There are some people who simply, bizarrely, do not like intellectual property.
Some are full-blown Leftists who do not like private property at all. (But don’t you dare try to take from the Collective the smart phone on which they’re Tweeting their disdain for private property.)
Others are to varying degrees small “L” libertarians who somehow bizarrely delineate between physical property (which they’ll protect) and intellectual property (which they won’t). In other words, they would have arrested a thief leaving Tower Records with an armful of CDs, but are, even as I type, downloading-without-paying that exact same music.
We are in the 21st century surrounded by and immersed in the wonderments of a (less-and-less) free market economy - largely made possible by the protection of intellectual property. Without it we would be literally nowhere.
Were Steve Jobs unable to legally safeguard his magic iPhone, not only would there not currently be Iteration 6S - there would never have been an Iteration 1. Because Jobs wasn’t an idiot.

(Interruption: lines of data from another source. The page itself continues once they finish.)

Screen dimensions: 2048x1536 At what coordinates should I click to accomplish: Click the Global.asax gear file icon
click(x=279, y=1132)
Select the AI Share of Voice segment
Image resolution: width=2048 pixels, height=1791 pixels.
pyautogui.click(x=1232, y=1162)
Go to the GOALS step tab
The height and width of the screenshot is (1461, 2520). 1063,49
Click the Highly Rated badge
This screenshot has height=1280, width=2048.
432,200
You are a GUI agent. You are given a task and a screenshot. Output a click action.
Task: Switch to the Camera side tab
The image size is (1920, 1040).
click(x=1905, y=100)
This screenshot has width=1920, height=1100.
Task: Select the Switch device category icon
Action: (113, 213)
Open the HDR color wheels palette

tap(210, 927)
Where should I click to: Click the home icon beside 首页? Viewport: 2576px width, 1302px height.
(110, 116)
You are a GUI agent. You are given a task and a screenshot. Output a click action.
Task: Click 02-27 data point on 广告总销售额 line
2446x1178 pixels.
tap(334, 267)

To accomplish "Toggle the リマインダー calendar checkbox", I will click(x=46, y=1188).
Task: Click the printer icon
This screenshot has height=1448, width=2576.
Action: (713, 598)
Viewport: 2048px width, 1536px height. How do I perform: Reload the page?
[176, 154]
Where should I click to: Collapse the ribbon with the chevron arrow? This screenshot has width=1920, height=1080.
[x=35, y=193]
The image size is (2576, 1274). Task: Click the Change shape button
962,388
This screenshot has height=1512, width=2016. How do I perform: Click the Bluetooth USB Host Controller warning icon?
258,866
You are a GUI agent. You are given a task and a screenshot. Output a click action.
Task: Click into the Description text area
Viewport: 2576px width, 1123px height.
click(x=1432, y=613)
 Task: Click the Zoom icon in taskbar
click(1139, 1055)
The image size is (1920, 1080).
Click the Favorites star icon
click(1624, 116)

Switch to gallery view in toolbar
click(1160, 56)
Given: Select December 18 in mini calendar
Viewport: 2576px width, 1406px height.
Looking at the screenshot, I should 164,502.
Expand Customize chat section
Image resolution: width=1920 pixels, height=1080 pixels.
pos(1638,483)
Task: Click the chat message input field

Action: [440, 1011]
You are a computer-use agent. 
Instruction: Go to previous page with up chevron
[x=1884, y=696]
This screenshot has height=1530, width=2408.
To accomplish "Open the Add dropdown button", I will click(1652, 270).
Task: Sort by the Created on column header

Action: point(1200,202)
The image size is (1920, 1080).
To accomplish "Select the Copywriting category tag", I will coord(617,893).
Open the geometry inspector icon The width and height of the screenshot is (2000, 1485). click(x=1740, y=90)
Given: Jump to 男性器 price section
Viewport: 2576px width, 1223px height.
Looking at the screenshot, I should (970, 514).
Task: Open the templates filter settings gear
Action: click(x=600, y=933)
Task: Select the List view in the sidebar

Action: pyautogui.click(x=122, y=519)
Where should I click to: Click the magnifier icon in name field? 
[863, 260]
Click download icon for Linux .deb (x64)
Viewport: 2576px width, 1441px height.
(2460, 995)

Jobs would not have wasted his time and tens of millions of dollars creating the iPhone if someone could immediately thereafter steal it. Were Jobs a baker, he would never have baked cakes if people could just walk into his kitchen and take them the moment he’d finished frosting.
This isn’t some metaphysical economic concept - this is common sense.
You know who else liked intellectual property? The Founding Fathers. They liked it so much they ensconced its protection in the Constitution:
To promote the Progress of Science and useful Arts, by securing for limited Times to Authors and Inventors the exclusive Right to their respective Writings and Discoveries.
So if you want to treat intellectual property as less than - you’d better gear up to amend our founding document.
You know who else liked intellectual property? Abraham Lincoln:
Lincoln called the introduction of patent laws one of the three most important developments “in the world's history,” along with the discovery of America and the perfection of printing.
I’m very comfortable siding with Abe and the Founders (prospective band name) - rather than the intellectually-addled urchins of Occupy Wall Street.
We actually have had in recent years a government-caused patent problem. (The original sin is nigh always governments.) The United States Patent and Trademark Office (USPTO) went through a several-years phase of over-approving patents.
So Congress created a patent-review process that undoes patents that the government never should have issued, which the Supreme Court just unanimously upheld:
The justices were unanimous in backing the legal standard used to cancel patents by a new appeals board at the U.S. Patent and Trademark Office.
Congress created the board in 2011 over concerns federal officials were issuing too many patents and fueling the rise of patent trolls….
Ah yes - the much bemoaned “patent troll,” which the anti-property people bizarrely, incorrectly define as anyone with a patent who isn’t actively manufacturing the thing patented. In actuality, a “patent troll” is anyone who owns a patent - which someone else is using without remuneration. Which is by any reasonable definition - stealing.
If someone is suing on a patent that the government never should have issued - which “fueled the rise of patent trolls” - there’s already in place a Supreme Court-unanimously-backed way to deal with it.
The way anyone with a patent that is being stolen addresses the thief is by filing a lawsuit. The Innovation and PATENT Acts make doing this exponentially more difficult.
Government isn’t a precision instrument. It doesn’t wield scalpels - it slams with hammers.
These bills do not carefully delineate between “trolls” and legitimate people with legitimate patents filing legitimate lawsuits. They slam the entire system - with a whole array of new barriers to patent protection, which is miserably bad.
If someone is suing based on a patent that shouldn’t exist - there’s already in place a way to address that. That leaves the legitimate patents, which must be protected. The government must absolutely not do anything to lessen these protections.
The Innovation and PATENT Acts dramatically lessen these protections.
So they should never, ever become law.